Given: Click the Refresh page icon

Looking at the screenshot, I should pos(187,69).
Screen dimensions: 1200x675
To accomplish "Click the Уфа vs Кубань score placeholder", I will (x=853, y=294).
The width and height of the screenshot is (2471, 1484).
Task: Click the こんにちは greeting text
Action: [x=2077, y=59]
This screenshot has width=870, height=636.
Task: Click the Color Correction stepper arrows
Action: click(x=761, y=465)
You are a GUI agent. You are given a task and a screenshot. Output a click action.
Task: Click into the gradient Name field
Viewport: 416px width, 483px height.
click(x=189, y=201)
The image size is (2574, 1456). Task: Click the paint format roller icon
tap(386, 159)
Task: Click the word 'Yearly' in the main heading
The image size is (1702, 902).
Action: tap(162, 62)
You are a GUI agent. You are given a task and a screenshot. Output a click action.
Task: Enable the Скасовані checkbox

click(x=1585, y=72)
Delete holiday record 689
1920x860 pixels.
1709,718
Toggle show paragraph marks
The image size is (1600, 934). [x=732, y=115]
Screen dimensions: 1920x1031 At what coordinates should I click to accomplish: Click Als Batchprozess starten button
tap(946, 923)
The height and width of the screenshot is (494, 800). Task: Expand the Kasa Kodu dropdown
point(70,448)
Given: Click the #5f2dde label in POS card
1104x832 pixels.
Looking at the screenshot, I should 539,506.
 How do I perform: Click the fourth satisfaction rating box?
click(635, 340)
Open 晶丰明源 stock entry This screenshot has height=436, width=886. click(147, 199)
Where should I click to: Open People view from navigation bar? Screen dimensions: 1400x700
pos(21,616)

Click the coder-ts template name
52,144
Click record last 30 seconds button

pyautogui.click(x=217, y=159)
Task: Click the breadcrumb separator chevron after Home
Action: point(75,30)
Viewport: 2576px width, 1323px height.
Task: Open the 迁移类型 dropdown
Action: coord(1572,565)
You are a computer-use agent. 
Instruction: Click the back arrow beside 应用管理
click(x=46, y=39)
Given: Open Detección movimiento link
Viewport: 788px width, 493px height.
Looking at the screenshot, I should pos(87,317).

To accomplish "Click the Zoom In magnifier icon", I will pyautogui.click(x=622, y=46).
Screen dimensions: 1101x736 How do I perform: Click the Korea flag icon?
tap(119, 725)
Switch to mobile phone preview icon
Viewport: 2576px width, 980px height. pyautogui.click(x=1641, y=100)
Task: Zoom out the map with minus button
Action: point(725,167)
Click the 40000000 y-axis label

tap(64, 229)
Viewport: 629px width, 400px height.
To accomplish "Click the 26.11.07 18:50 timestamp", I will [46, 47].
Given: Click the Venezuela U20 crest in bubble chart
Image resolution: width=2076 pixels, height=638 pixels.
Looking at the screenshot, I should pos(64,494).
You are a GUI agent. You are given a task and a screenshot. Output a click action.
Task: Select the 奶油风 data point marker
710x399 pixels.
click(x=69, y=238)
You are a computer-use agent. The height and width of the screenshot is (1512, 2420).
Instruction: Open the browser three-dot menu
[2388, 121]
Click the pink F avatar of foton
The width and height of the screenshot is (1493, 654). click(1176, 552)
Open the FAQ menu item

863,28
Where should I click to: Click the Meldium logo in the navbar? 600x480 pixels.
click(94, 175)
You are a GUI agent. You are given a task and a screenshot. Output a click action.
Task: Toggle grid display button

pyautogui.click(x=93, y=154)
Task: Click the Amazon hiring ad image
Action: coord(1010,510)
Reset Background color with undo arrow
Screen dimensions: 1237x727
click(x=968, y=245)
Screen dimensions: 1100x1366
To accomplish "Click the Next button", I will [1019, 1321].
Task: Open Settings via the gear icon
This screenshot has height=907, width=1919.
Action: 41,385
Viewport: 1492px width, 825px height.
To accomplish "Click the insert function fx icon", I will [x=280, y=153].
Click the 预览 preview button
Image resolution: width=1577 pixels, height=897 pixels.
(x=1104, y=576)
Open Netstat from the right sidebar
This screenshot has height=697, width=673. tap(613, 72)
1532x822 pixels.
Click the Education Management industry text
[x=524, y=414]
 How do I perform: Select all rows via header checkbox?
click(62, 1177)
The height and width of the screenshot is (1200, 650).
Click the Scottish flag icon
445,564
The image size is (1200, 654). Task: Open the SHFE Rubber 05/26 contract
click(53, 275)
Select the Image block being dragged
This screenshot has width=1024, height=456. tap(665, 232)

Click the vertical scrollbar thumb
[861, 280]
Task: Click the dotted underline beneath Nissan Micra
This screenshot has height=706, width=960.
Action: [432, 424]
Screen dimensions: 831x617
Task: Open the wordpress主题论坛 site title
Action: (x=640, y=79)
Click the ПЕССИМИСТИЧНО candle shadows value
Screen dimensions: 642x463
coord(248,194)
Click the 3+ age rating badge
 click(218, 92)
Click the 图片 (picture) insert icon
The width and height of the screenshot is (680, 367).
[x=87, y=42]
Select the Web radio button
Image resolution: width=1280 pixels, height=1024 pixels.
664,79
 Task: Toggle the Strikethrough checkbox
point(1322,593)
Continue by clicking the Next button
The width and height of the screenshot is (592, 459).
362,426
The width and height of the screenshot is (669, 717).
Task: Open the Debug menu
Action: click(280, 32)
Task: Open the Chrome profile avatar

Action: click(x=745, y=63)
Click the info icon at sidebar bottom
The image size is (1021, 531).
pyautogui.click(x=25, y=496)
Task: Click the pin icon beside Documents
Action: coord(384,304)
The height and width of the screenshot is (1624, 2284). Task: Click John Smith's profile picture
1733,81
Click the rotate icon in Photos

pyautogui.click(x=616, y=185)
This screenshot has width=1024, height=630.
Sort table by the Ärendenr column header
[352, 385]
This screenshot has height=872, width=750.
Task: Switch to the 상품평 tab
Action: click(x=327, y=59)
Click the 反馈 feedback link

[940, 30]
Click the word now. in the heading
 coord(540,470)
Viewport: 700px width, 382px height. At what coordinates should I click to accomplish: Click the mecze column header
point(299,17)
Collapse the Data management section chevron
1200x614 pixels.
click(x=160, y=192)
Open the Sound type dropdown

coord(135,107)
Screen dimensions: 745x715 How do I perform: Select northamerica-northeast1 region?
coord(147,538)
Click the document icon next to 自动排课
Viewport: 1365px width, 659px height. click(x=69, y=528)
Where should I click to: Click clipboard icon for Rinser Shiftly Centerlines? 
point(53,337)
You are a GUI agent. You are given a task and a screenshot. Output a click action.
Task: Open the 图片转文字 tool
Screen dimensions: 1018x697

—————

* Stated exercise
Print the records above verbatim, from the line containing "Click the pink F avatar of foton" through the line containing "click(94, 175)", including both of those lines.

* Solution below
Click the pink F avatar of foton
The width and height of the screenshot is (1493, 654). click(1176, 552)
Open the FAQ menu item

863,28
Where should I click to: Click the Meldium logo in the navbar? 600x480 pixels.
click(94, 175)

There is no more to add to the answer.